You might be tired of me going on about FLW and Sullivan and Chicago’s architectural heritage and whatnot, so here’s a piece of New York City’s history on the Near North Side: it’s the only building here from a legend of the Roaring Twenties, Rosario Candela, a Sicilian immigrant, architect, and cryptographer whose luxury penthouses defined how we think of Park and Fifth Avenues. You won’t find many buildings with this much, well, look in Chicago, but if you need a break from the Italinate flourishes there’s a nice view of the lake. Better hurry: it’s only been on the market for three weeks, but maybe its $17 million asking price — six beds, seven baths, 8,000 square feet with more than $8k a month in HOA fees — will keep it there awhile.

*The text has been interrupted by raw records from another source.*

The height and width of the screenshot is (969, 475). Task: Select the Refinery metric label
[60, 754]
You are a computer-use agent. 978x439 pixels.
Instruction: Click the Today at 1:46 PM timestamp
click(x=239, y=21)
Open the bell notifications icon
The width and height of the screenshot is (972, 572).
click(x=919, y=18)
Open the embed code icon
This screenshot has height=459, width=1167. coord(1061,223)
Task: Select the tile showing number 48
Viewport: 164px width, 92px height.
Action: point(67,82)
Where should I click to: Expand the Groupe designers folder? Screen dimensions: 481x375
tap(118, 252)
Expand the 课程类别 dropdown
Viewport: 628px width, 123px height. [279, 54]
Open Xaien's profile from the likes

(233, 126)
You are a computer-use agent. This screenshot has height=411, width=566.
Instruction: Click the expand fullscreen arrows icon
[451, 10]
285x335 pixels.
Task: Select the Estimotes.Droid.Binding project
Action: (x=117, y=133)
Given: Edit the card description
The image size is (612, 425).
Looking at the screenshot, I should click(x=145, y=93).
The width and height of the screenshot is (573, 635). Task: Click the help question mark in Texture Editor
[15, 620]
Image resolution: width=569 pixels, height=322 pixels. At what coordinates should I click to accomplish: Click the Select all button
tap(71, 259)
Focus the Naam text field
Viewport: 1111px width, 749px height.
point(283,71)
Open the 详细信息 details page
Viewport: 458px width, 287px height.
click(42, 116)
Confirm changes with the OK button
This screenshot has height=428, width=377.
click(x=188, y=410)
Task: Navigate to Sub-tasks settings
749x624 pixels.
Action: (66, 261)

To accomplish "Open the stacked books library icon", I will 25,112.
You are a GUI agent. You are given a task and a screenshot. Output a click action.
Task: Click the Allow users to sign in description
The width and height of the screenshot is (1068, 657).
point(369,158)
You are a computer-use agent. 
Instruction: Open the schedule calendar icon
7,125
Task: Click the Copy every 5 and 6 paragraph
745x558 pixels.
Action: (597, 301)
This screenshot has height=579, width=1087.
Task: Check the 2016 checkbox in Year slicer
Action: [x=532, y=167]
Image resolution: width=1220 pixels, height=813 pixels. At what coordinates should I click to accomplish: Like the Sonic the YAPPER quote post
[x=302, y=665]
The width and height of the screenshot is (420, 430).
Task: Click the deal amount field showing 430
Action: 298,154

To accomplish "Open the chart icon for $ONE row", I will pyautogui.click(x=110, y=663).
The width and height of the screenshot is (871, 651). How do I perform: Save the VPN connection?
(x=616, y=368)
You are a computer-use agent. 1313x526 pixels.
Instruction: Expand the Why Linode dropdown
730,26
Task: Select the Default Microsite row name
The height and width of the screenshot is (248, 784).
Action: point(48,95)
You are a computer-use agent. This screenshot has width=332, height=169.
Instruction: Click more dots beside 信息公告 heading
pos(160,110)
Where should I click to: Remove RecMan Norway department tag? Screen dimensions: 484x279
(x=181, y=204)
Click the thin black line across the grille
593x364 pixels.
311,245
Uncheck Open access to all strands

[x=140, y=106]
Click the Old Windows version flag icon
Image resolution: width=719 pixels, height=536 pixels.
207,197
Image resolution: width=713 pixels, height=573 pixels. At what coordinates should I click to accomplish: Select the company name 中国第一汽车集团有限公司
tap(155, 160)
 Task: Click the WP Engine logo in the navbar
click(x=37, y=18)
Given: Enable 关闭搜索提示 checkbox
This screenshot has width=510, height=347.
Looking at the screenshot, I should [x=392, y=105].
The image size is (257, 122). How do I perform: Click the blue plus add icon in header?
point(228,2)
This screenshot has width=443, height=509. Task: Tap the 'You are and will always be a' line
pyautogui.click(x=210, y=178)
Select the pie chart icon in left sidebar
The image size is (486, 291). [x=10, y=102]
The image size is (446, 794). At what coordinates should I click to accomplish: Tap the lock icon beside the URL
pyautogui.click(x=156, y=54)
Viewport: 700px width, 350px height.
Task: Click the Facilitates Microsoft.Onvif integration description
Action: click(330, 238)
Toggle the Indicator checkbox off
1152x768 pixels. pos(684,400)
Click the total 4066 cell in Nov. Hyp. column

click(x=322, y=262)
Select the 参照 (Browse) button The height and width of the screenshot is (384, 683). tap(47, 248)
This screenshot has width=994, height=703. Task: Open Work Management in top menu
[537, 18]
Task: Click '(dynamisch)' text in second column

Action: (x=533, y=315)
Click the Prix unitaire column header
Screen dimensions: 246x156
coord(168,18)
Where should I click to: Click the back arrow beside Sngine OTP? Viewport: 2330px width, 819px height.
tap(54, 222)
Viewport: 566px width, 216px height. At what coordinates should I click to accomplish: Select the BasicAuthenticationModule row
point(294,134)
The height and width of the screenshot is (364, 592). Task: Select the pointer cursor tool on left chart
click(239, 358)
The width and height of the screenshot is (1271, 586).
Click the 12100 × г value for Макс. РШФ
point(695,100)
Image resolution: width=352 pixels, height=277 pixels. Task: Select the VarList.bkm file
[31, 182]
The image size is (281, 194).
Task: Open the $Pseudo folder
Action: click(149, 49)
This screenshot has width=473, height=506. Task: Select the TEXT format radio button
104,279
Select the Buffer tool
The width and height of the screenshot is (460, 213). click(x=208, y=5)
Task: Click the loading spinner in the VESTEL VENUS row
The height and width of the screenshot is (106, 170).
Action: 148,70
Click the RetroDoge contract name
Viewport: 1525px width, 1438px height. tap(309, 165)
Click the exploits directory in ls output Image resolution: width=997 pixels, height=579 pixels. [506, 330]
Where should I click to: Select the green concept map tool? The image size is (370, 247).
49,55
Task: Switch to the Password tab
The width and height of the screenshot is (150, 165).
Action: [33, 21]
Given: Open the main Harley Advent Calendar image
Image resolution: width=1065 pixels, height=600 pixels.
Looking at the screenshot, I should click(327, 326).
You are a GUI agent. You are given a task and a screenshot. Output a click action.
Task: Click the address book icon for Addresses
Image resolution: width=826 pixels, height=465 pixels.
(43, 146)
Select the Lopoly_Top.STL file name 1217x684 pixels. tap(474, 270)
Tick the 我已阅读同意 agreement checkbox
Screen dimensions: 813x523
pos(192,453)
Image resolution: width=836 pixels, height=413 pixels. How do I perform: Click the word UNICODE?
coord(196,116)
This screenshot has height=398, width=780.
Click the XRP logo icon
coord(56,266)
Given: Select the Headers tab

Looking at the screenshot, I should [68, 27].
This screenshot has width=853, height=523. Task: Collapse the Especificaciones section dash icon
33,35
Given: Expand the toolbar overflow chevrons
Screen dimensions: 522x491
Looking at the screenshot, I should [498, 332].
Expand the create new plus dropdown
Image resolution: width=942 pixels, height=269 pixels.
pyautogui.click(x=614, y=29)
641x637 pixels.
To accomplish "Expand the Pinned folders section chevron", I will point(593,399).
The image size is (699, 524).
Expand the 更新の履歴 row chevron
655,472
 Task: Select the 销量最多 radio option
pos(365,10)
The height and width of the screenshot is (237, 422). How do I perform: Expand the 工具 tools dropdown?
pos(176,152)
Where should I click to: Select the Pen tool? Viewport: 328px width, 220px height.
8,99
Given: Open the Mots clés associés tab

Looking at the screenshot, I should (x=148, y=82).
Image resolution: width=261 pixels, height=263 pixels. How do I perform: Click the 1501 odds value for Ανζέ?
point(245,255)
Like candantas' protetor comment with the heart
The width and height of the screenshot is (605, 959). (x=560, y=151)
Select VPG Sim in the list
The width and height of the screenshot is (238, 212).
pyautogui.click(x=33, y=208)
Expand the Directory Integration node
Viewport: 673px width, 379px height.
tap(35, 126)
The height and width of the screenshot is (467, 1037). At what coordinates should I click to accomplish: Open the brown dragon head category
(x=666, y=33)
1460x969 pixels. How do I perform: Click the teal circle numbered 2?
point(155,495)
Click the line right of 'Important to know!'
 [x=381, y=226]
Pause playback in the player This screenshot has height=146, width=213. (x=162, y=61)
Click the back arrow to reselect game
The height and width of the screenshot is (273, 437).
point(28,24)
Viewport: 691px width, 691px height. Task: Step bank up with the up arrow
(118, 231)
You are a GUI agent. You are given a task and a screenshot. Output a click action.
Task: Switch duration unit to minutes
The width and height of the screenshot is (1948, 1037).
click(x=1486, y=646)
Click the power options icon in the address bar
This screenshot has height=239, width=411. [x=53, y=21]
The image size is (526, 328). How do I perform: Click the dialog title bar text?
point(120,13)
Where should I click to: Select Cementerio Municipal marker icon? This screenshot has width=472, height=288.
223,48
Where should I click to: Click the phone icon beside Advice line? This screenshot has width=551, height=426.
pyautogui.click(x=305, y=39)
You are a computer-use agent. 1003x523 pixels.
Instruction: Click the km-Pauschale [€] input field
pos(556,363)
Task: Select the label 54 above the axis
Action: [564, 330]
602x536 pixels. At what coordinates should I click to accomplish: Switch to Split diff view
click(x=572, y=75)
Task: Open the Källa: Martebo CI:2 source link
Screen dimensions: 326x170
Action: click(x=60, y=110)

Yes, this is a FLW tucked away in the woods. It’s a late Wright (1950) in his stripped-down Usonian style, giving it some modesty from the outside: sheltered and private from the road, open and bright within. If you like Wright and mid-century modernism it’s a good meeting place, and it subtly looks forward to the 1970s. Its open living area is balanced with little nooks carved out of its nearly 3,000 square feet by the house’s angles, giving it a cozy cabin feel. If the Prairie Style is a little too busy for you, this is a pleasant alternative — four beds, 3.1 baths, $1.5 million, on three acres with a pool.
It’s big (3,800 square feet with five beds and four baths), it’s beautiful, it’s Edward Dart, yet it’s a mere $480,000. And it has an atrium smack-dab in the middle of the living area: like a skylight you can sit in or move your dining-room table into when the weather permits. There’s more light in the angled family room, which perches out like a porch over the exposed-basement music room. A few less-than-ideal contempo choices have been made, but they’re surface level on a warm modernist box for not a lot of money.
Gertrude Lempp Kerbis was one of the best-pedigreed architects in Chicago, having worked with Wright, Mies van der Rohe, and Gropius and at SOM — and as head of the first woman-owned and -operated architecture firm in the city, she couldn’t get enough work, so she became a developer instead. She designed these friendly townhouses that you’ve probably seen if you’ve spent any time in Lincoln Park, and they’re as airy and light as you’d expect from the outside. It’s not big, two beds and two baths and 1,200 square feet, but it’s just $419,000 in a prime location with HOA dues of just $369 a month.
Since starting with a six-unit townhouse in Hyde Park, architect and developer David Hovey has built thousands of units over the past four decades (including his own mostly prefab 8,000-plus-square-foot Winnetka home). If you want in on an early Hovey, a unit is for sale in his 1981 downtown Oak Park development: light, clean, simple, and three beds and three baths for $425,000, from an architect who does sophisticated modernism at scale.